[Start SOURCE TEXT]

Now assume our claim is true for \(t = k\) for some \(k > 1\). For \(t = k+1\), we get

$$\begin{aligned} {\text {col}}(a)^{k+1}&= {\text {col}}(a)^k \cdot {\text {col}}(a) \\&= \left( \sum _{i=0}^{m-1} a_i \right) ^{k-1} \cdot {\text {col}}(a)^2 \\&= \left( \sum _{i=0}^{m-1} a_i \right) ^{k-1} \cdot \left( \sum _{i=0}^{m-1} a_i \right) \cdot {\text {col}}(a) \\&= \left( \sum _{i=0}^{m-1} a_i \right) ^k \cdot {\text {col}}(a), \end{aligned}$$

where the second equality is due to the induction hypothesis, and the third equality due to Lemma 8. This concludes the induction hypothesis, and thus the proof. \(\square \)

3 Circulant rings

Circulant matrices over \(\mathbb {F}_2\) are square matrices over \(\mathbb {F}_2\) such that every column is a cyclic shift downwards of the column on its left side. As a result, a circulant matrix is fully determined by its first column. The set of \(m \times m\)-circulant matrices form a ring under matrix addition and multiplication, which is isomorphic to the quotient ring \(R_m:= \mathbb {F}_2[X] / \langle X^m - 1 \rangle \). A more detailed discussion about circulant rings can be found in [5]. An equivalent representation of the effect of circulant matrices on vectors in \(\mathbb {F}_2^m\), is to induce \(\mathbb {F}_2^m\) with an \(R_m\)-module structure, where scaling a vector \(v \in \mathbb {F}_2^m\) by \(r \in R_m\) is simply multiplying v by the corresponding circulant matrix of r. Using this module-theoretic setting, we can deduce properties of circulant matrices from the ring structure of \(R_m\) and the module structure of \(\mathbb {F}_2^m\).

[End SOURCE TEXT]

_WRITTEN TASK_. Decide whether each statement agrees with the passage on circulant matrices above, answering yes or no and quoting the exact words of the passage that settle it. 1. A circulant matrix over the field with two elements is fully determined by its first row. 2. The third equality in the induction step is justified by Lemma 8. 3. The m × m circulant matrices form a ring under matrix addition and multiplication.

[Start DATA SUPPLIED]

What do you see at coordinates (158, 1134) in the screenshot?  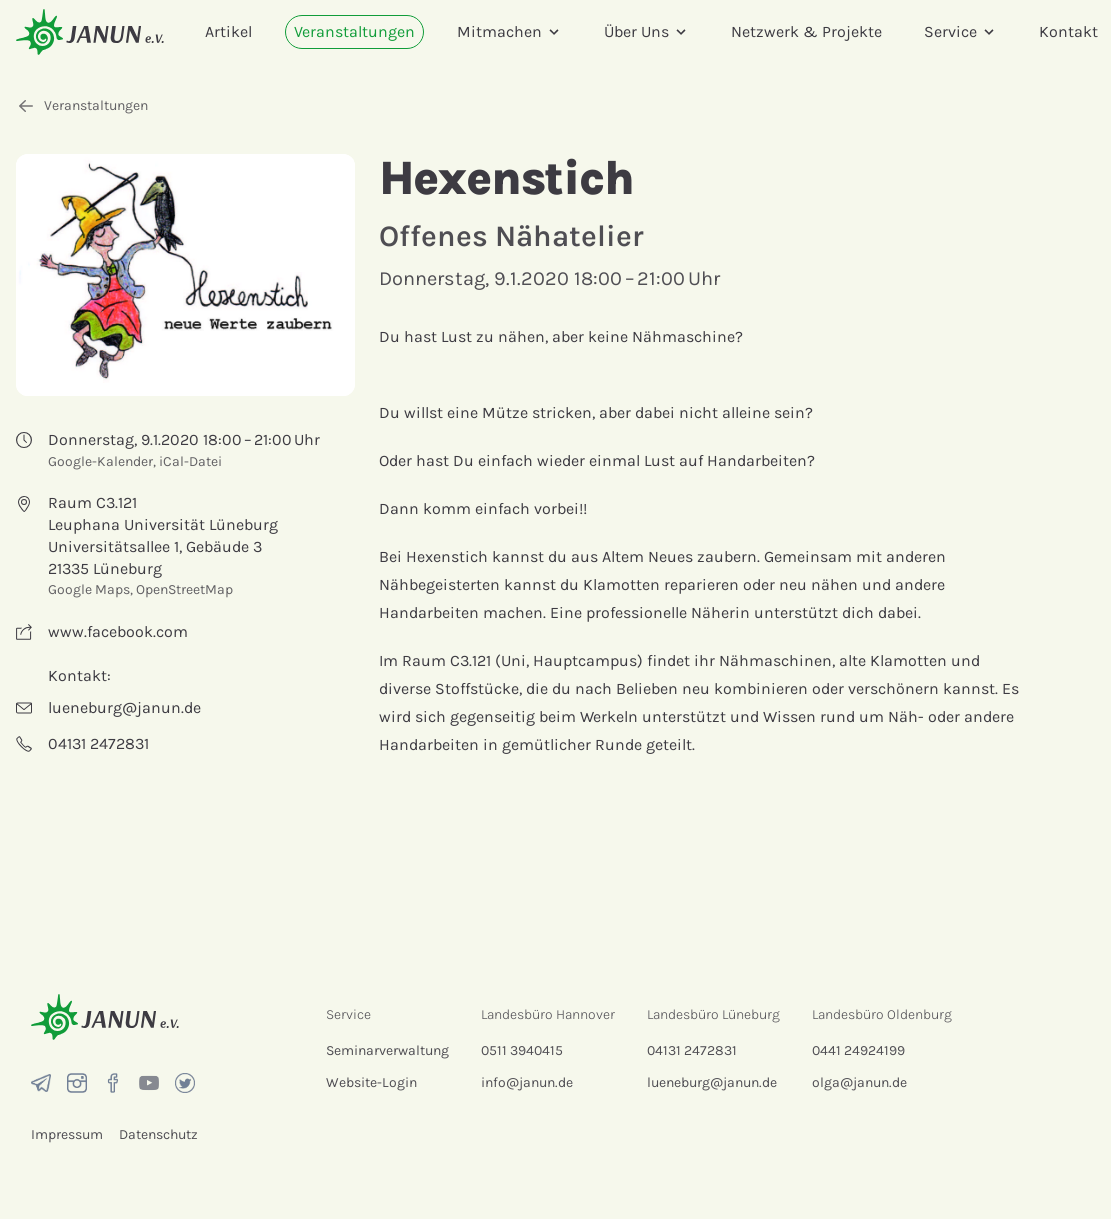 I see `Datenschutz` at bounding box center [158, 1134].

[End DATA SUPPLIED]
[Start DATA SUPPLIED]

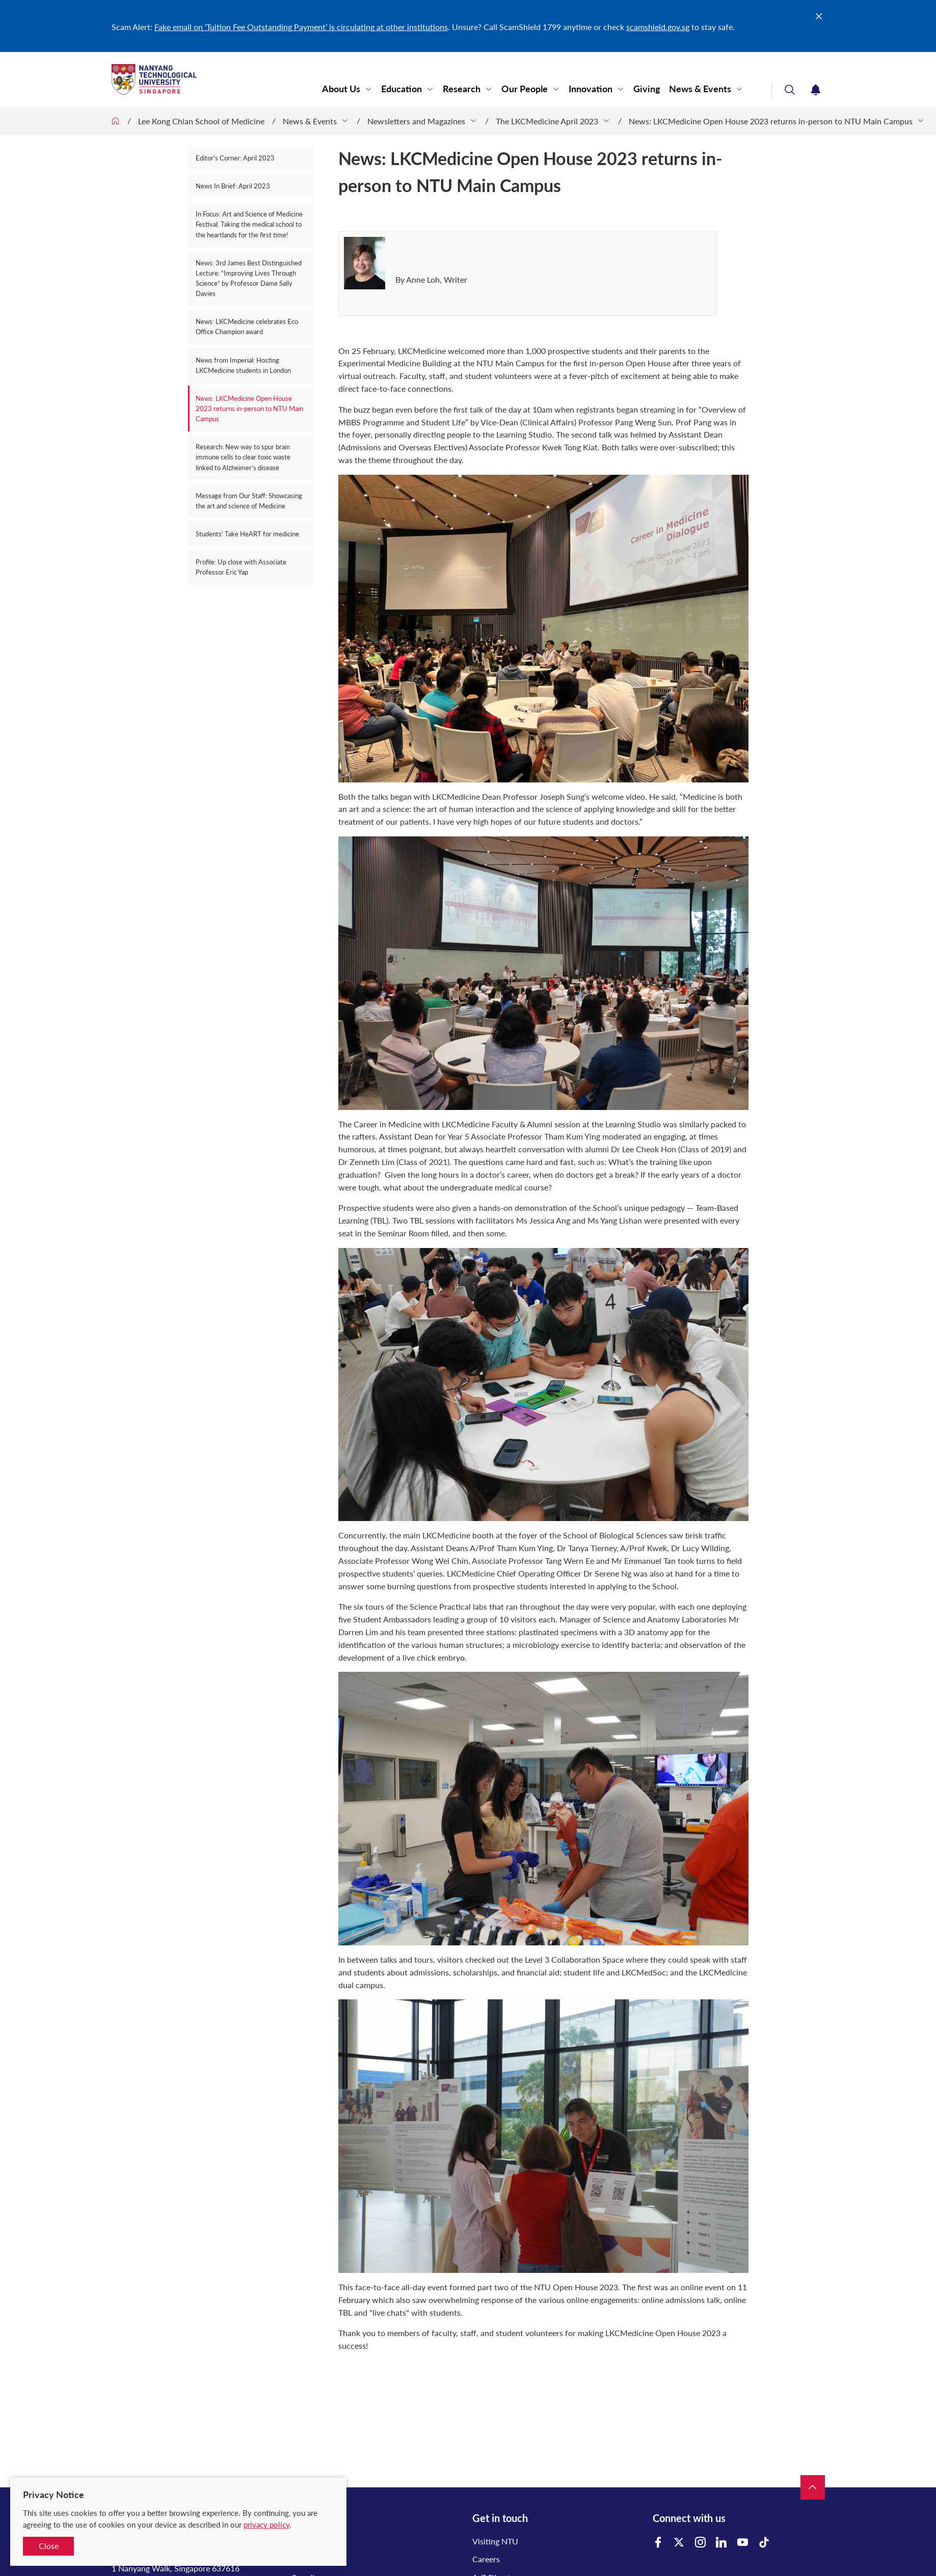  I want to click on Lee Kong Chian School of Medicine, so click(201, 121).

[End DATA SUPPLIED]

_SOLUTION TO THIS TASK_.
1. No: "a circulant matrix is fully determined by its first column"
2. Yes: "the third equality due to Lemma 8"
3. Yes: "form a ring under matrix addition and multiplication"